Markshot/gemma-3-1b-it-Math-SFT-RS-DPO

Hugging Face
TEXT GENERATIONConcurrency Cost:1Model Size:1BQuant:BF16Ctx Length:32kPublished:Mar 26, 2026Architecture:Transformer Warm

Markshot/gemma-3-1b-it-Math-SFT-RS-DPO is a 1 billion parameter instruction-tuned language model developed by Markshot, based on the Gemma architecture. This model is fine-tuned for mathematical tasks, leveraging Supervised Fine-Tuning (SFT) and Reinforcement Learning from Human Feedback (RLHF) with Direct Preference Optimization (DPO). It is designed to excel in mathematical reasoning and problem-solving, offering a compact solution for math-intensive applications.

Loading preview...

Model Overview

Markshot/gemma-3-1b-it-Math-SFT-RS-DPO is a 1 billion parameter instruction-tuned model built upon the Gemma architecture. Developed by Markshot, this model has undergone specialized fine-tuning using Supervised Fine-Tuning (SFT) and Reinforcement Learning from Human Feedback (RLHF) with Direct Preference Optimization (DPO).

Key Characteristics

  • Architecture: Based on the Gemma family of models.
  • Parameter Count: Features 1 billion parameters, offering a balance between performance and computational efficiency.
  • Context Length: Supports a substantial context window of 32768 tokens.
  • Fine-tuning: Utilizes SFT, RS (Reinforcement Learning from Human Feedback), and DPO for enhanced instruction following and performance.

Primary Focus

This model is specifically optimized for mathematical tasks and reasoning.
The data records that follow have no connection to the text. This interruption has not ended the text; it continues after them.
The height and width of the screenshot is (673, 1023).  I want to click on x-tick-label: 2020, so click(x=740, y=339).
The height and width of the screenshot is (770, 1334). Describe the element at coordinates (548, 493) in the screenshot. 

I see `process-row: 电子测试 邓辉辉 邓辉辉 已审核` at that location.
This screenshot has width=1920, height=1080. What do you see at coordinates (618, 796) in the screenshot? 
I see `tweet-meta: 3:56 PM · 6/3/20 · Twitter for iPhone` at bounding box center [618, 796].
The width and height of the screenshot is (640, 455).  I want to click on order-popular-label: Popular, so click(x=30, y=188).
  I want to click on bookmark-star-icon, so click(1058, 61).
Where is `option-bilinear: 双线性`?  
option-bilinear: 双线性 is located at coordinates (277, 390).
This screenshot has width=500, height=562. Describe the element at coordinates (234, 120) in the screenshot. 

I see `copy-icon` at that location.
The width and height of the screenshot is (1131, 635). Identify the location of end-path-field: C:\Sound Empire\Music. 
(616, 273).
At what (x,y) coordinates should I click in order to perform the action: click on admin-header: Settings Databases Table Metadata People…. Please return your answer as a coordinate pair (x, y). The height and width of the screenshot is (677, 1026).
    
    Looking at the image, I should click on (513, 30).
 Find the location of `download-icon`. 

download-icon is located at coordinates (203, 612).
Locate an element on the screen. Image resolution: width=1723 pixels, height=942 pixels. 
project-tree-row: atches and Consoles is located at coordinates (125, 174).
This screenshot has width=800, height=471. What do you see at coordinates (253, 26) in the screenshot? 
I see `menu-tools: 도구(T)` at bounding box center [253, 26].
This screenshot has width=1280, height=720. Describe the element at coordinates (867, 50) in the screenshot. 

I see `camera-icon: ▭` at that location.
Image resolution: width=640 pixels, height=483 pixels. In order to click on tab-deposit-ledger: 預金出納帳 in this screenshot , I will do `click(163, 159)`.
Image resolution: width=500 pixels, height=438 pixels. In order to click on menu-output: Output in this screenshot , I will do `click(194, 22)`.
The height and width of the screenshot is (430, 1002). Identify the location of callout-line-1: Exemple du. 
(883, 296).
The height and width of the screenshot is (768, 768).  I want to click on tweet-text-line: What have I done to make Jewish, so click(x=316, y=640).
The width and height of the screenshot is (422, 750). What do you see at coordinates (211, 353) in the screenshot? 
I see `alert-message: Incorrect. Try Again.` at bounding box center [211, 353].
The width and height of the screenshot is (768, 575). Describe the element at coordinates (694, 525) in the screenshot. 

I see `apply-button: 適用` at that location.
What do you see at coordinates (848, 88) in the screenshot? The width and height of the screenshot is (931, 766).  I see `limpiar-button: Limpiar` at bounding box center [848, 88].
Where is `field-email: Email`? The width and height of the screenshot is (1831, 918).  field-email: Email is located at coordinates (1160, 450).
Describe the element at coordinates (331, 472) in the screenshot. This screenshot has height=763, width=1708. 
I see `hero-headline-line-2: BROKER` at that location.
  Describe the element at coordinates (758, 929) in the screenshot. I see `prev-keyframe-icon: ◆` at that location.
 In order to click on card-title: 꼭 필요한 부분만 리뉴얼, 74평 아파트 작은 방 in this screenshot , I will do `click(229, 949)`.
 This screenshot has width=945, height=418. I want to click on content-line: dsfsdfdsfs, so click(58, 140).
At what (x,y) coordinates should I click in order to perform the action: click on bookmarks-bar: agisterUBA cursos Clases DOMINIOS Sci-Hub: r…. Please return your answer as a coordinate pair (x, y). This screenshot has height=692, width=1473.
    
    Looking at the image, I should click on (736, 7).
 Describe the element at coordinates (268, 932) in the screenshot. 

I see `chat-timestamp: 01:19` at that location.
Its training methodology aims to improve its ability to understand and solve complex mathematical problems, making it a suitable choice for applications requiring strong numerical and logical processing capabilities.

Limitations

The model card indicates that more information is needed regarding its specific biases, risks, and detailed performance metrics. Users should exercise caution and conduct thorough evaluations for their specific use cases, especially given the lack of detailed training data and evaluation results in the provided documentation.